What information will be provided about the process to establish a Community-Based Specialty Clinic?
A Policy Guide for Creating Community-Based Specialty Clinics has been developed as a resource for potential applicants and interested stakeholders. The Guide outlines the principles and eligibility requirements for establishing a Community-Based Specialty Clinic. More detailed information will be made available in the IHF Applications Guidelines and the Hospital Business Case Submission Guidelines.
What are the general requirements for establishing a Community-Based Specialty Clinic?
Applicants proposing a new IHF will need to have endorsement from the LHIN and the hospital(s) transferring procedures, a hospital agreement for service continuity, and be willing to establish as a not-for-profit corporation, among other requirements.
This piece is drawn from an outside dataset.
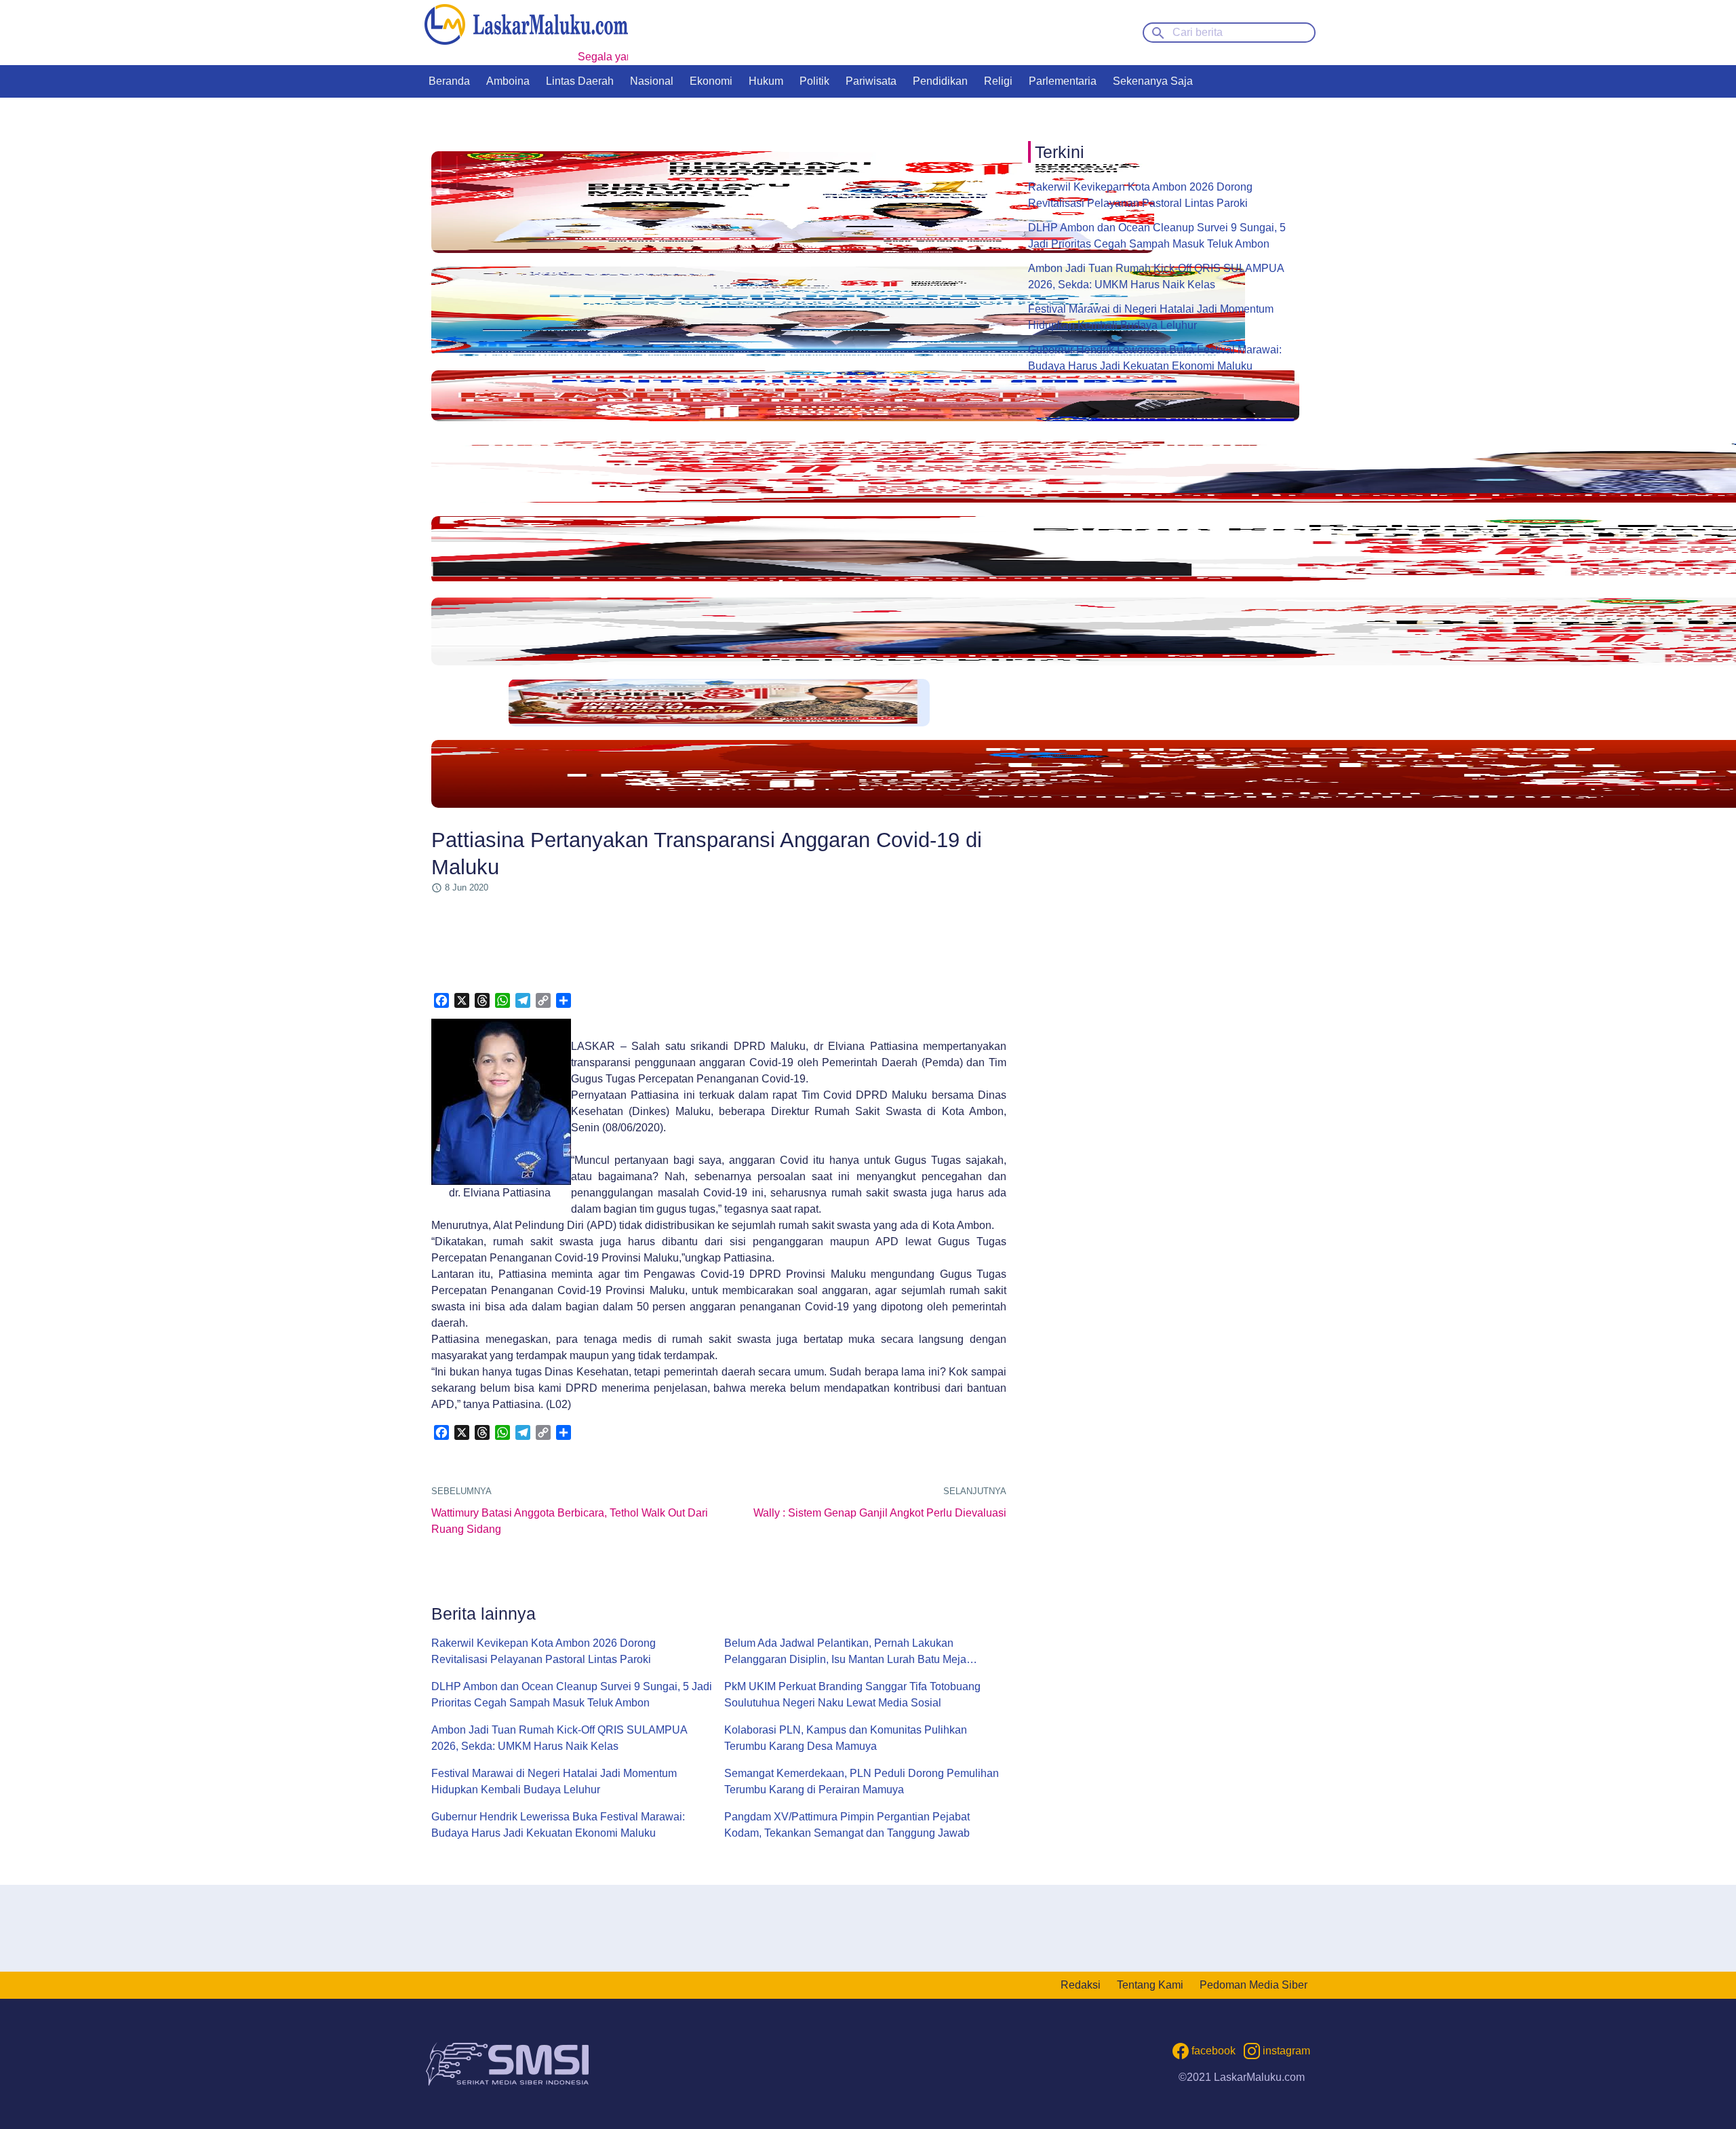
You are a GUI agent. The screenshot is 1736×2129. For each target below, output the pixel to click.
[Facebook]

A full description of the requirements will be available in the Application Guidelines.
Will all Community-Based Specialty Clinics be required to be non-profit?
Yes. Community-Based Specialty Clinics will be required to be non-profit Independent Health Facilities, or established as a hospital site under the Public Hospitals Act. Ontarians will not have to pay to receive OHIP insured services in Specialty Clinics and physicians practicing in Specialty Clinics will continue to be paid by OHIP. The government will ensure that patients will not have to pay fees to access insured services.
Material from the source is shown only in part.